Former Labour leader Ed Miliband is to set out his argument for why the United Kingdom should remain in the European Union, in his first intervention on the issue.

Miliband is set to make a case for progressive change only being possible inside a reformed EU, while accusing pro-Brexit campaigners of wanting to usher in a "free-market, low-regulated, race-to-the-bottom offshore Britain".

As the referendum campaign gets firmly into its last 100 days, Miliband will try to garner Labour support for In, claiming that leaving the EU will hurt Labour policies.

Read more: Donald Trump says "Britain may leave the EU"

"I want to send a very clear message to the nine million people who voted Labour at the last election: I believe the change you voted for, and still want to see in Britain, can only be achieved by us remaining in the European Union," he will say.

"And I believe that leaving would irreparably set back the cause of Labour politics."

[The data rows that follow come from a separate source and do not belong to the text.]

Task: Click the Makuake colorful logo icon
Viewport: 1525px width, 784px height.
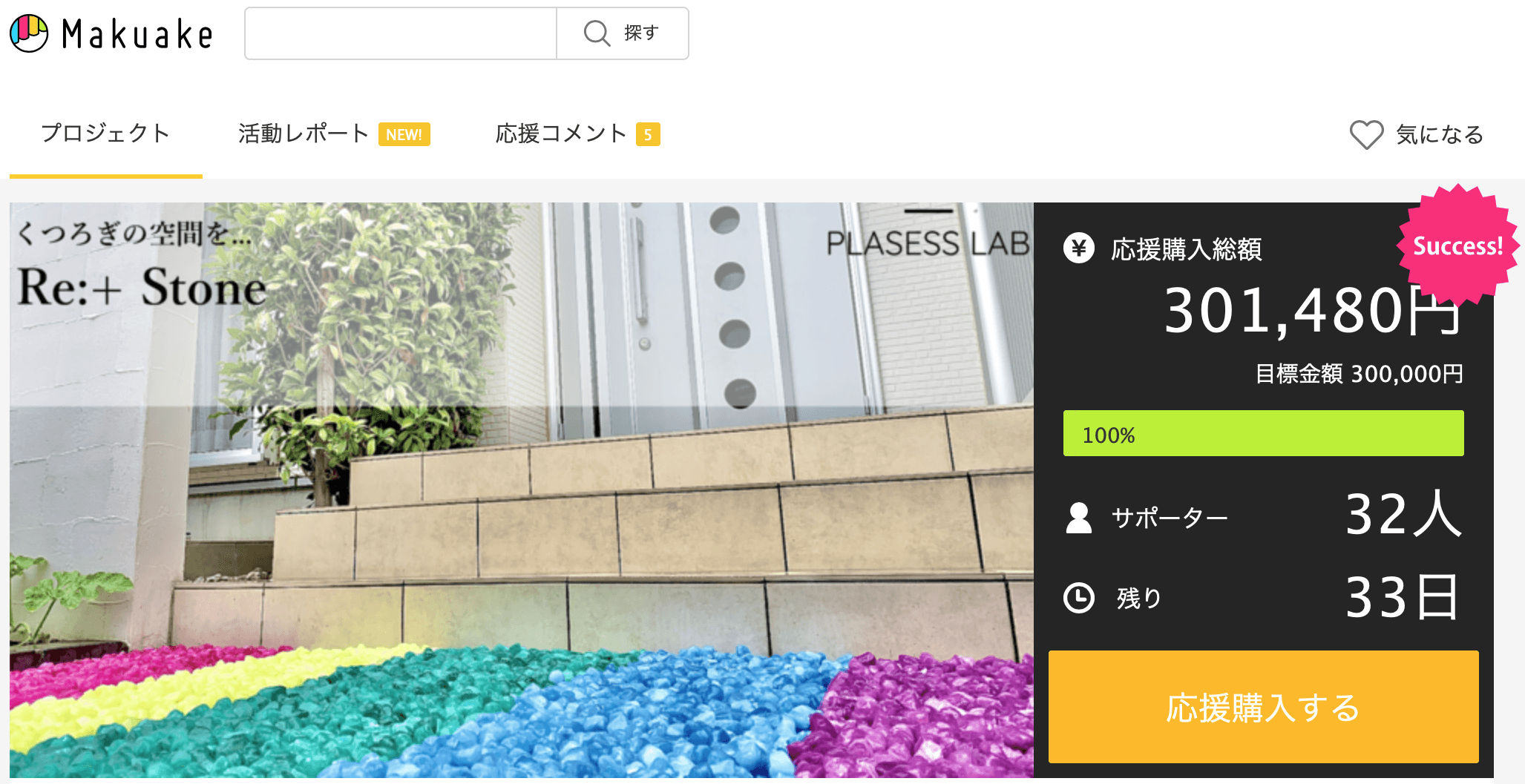Action: pyautogui.click(x=29, y=33)
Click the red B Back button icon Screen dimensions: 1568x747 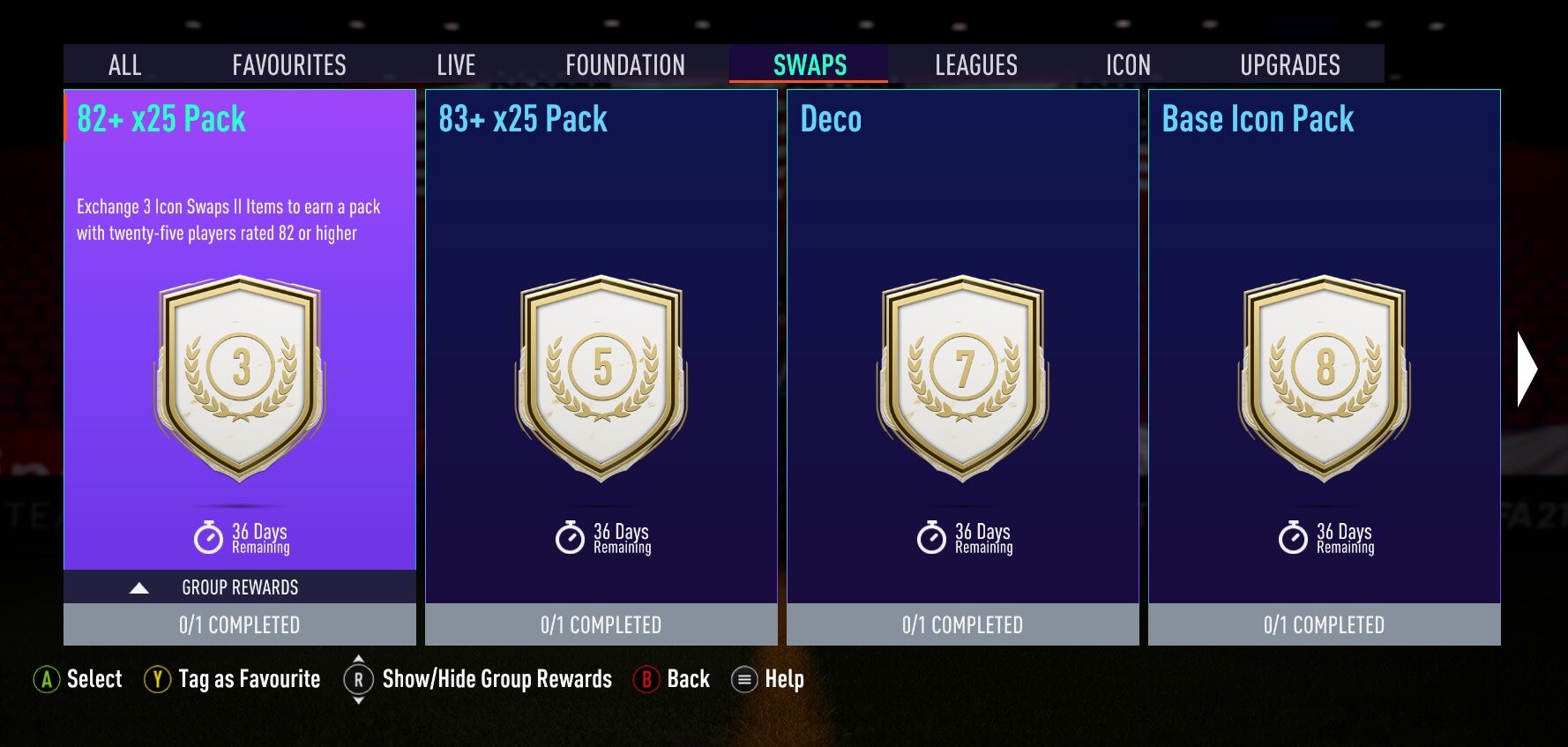[x=646, y=679]
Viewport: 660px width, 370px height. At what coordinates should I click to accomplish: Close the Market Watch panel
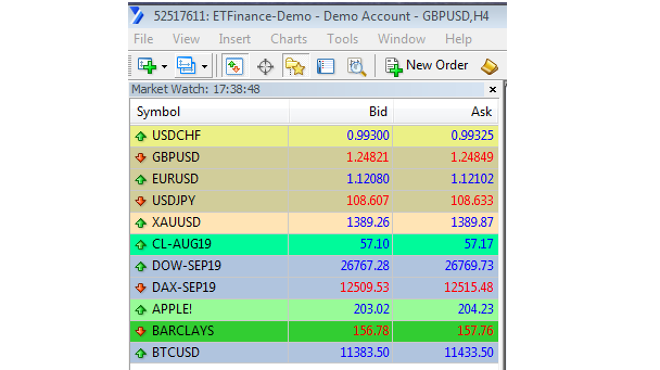click(x=492, y=89)
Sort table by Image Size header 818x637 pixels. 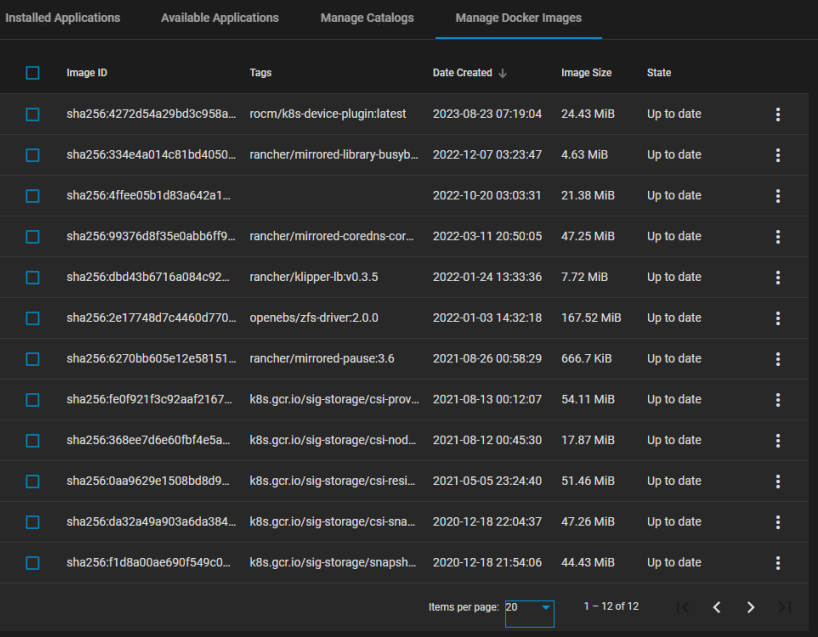[x=586, y=73]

And turning his attention to the Conservative party, he will caution that the referendum is too important to be dominated with discussion about Tory factionalism.

"The civil war in the Conservative Party cannot and must not obscure the central question in this referendum: are we more likely to secure social justice and progressive change inside the EU or outside? The answer is resoundingly that we should vote to remain," he will add.

Read more: With under 100 days to go Remain and Leave are neck-and-neck

His intervention comes as US presidential hopeful Donald Trump said that the UK could leave to vote the EU "based on what he is hearing".

It also coincides with the a Moody's report that said that the economic costs of Brexit would outweigh the potential benefits, with the UK leaving the EU leading to heightened uncertainty, weaker medium-term growth and a downturn in investment.